One thing that you can do last minute is prepare a place for your dog to hide if he feels overwhelmed. Covering his crate with a blanket and situating it in a quiet room works well. Some dogs respond positively to music played to obscure the noise of fireworks, but others may be overstimulated by this. It’s important to pay attention to your dog’s body language to determine how best to make him feel safe.

For some dogs, using a Thundershirt or similar product can help keep him calm, though others don’t respond to it. Another option is using Dog Appeasing Pheromone (DAP) via a collar, spray, or diffuser. This is also pretty hit or miss, with some dogs responding well and others very little or not at all.

Finally, it’s a common misconception that comforting a fearful dog rewards his fear and therefore should be avoided. This is simply NOT true. You can comfort your dog as much as you’d like if you think it will help him persevere through a stressful situation.

5. If you decide to give your dog medication to help calm him, be informed on what medications are effective and appropriate.

Medication can make a world of difference for some anxious dogs, but not all sedatives are a good choice for calming a fearful dog during a stressful event.

Acepromazine is a prescription tranquilizer which is useful for anesthesia and sedation during medical procedures, but it’s usually inappropriate for calming an anxious dog during fireworks or a thunderstorm. While it will sedate an animal, it does nothing to ease anxiety and can cause dysphoria which makes fear more intense.

Benadryl is an OTC antihistamine which is sometimes given for its sedating side effects. Benadryl will make most dogs sleepy, but it can also cause a paradoxical effect of excitement in some dogs which will make anxiety worse.

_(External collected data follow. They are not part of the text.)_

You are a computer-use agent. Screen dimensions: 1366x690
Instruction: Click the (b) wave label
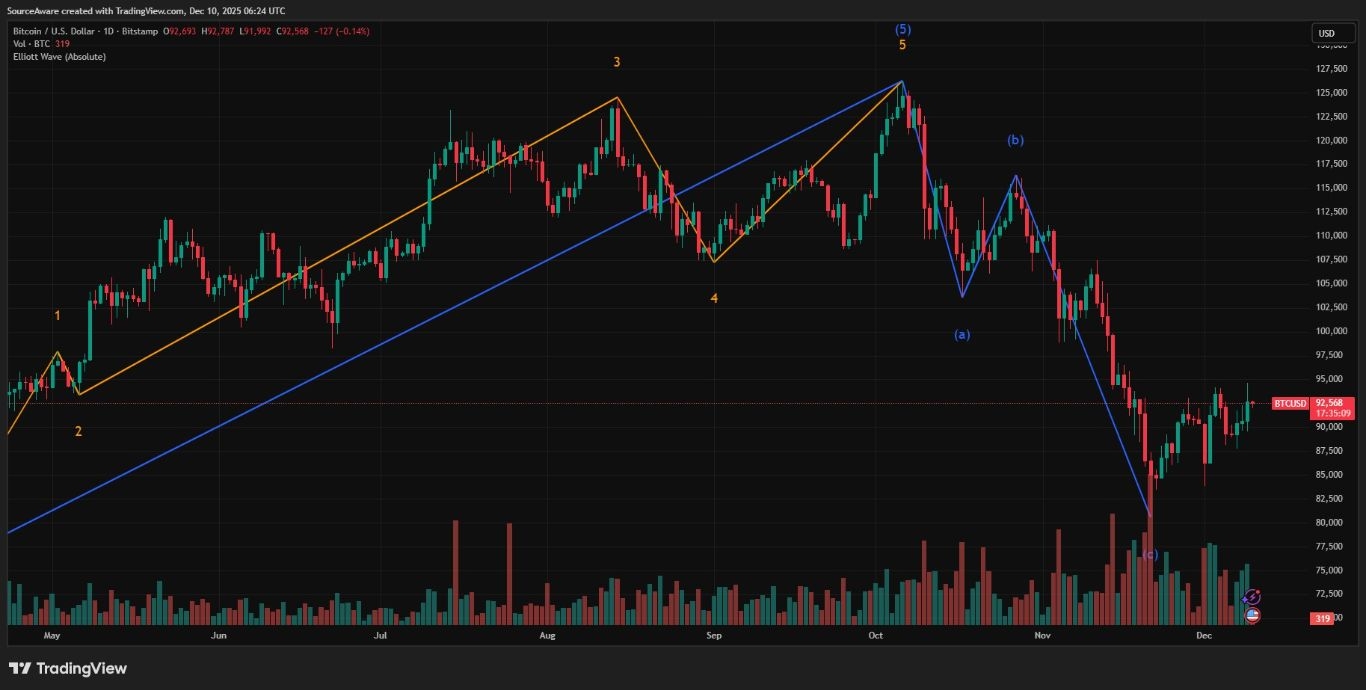click(x=1015, y=140)
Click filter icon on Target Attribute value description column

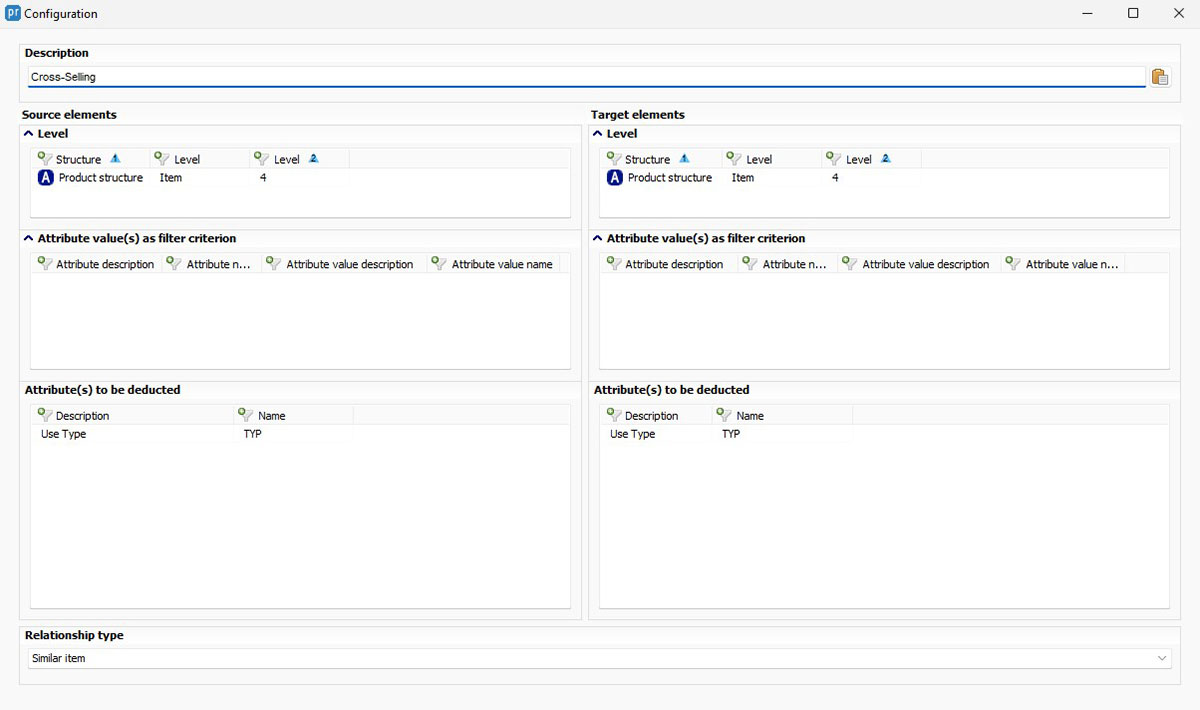850,264
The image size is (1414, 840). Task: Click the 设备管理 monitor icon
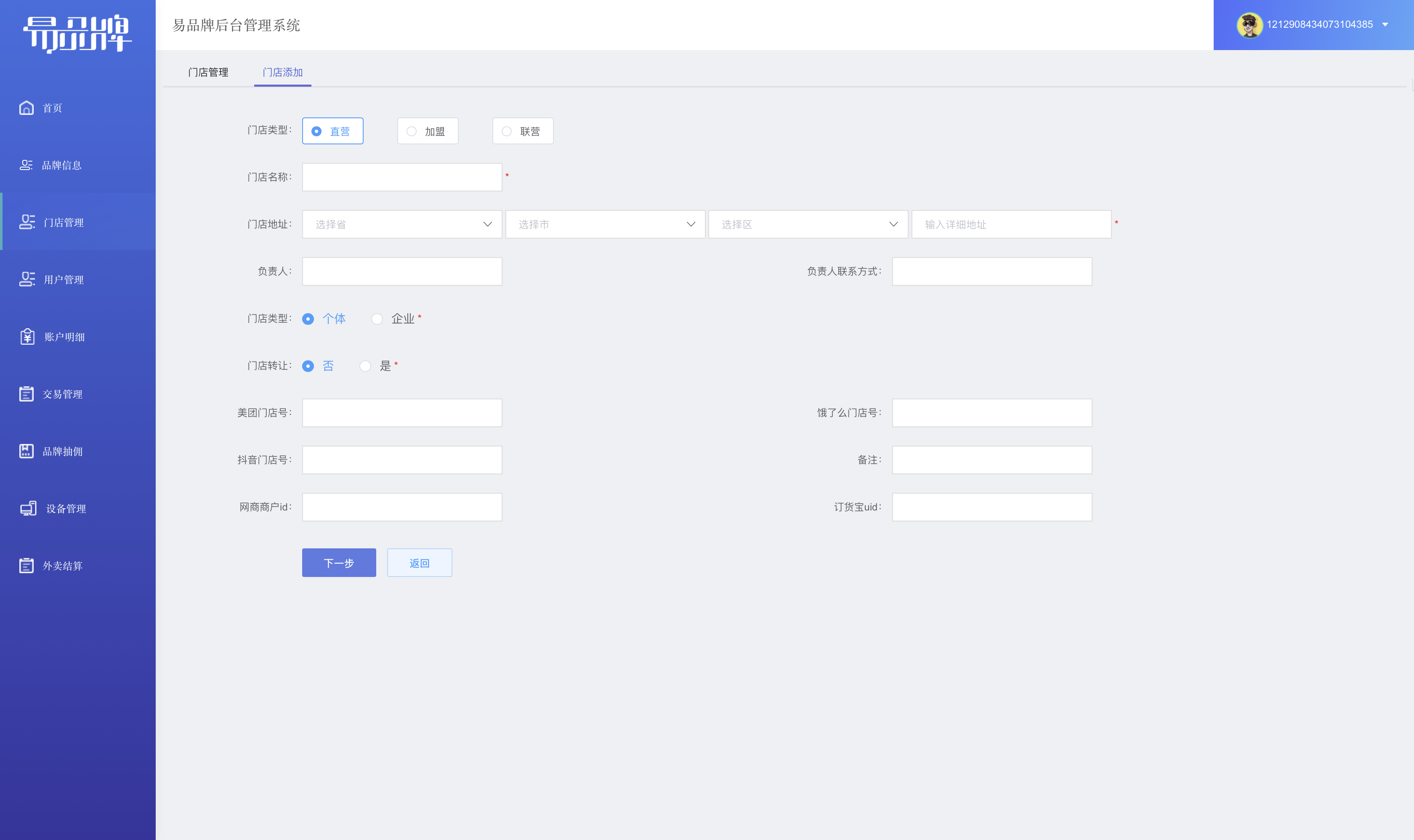pyautogui.click(x=28, y=508)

Another OTC option is Melatonin. Melatonin is a naturally occurring hormone given as a supplement which can help reduce anxiety and promote sleep.

Xanax and Trazodone are both prescription drugs which can reduce anxiety soon after they’re administered, and both generally cause sedation although Xanax can produce paradoxical effects of excitement in some dogs similar to Benadryl. Dogs which take Xanax regularly will develop a tolerance which decreases its effectiveness, so it’s best used sparingly as needed.

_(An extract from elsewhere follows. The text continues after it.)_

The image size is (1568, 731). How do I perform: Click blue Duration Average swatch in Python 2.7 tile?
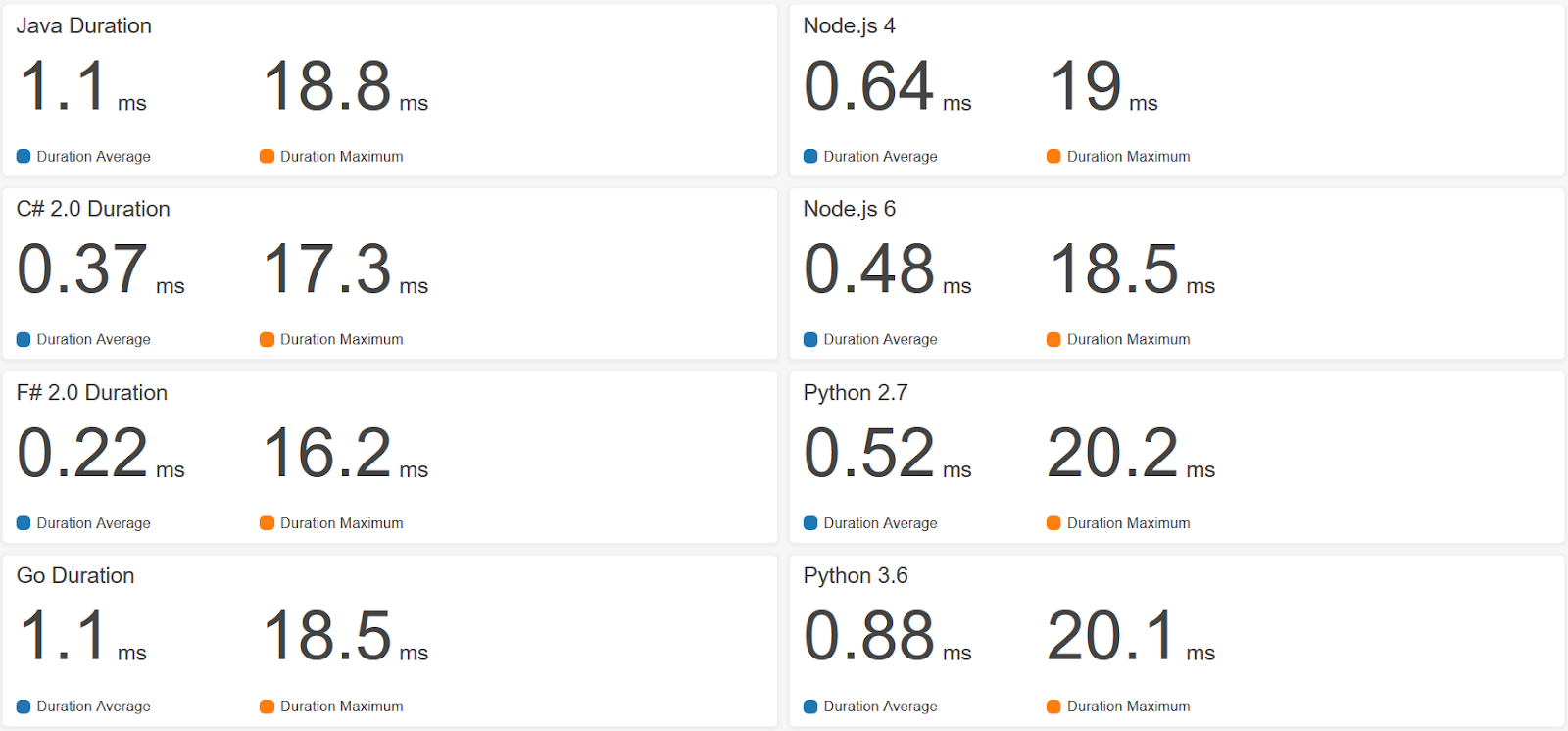tap(810, 523)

Most other anxiety medications for dogs need sufficient time, usually several weeks, to build up in a dog’s system before they’re effective. Prozac and amitriptyline are two examples. Clomicalm is another such drug which also has the benefit of generally being less sedating than other anxiety medications (which can result in unwanted personality changes). Since these drugs take a long time to work and must be taken daily to be effective, they’re better suited for dogs who are generally anxious rather than those who only suffer from limited situational anxiety.

Whatever medication you choose, ideally you should do a trial run during a non-stressful time to observe how your dog tolerates the medication before using it during a stressful event in case your dog happens to have an adverse or paradoxical reaction to the drug. Always check with your vet for the correct dosage for OTC medications and never give your dog medication he’s not been prescribed.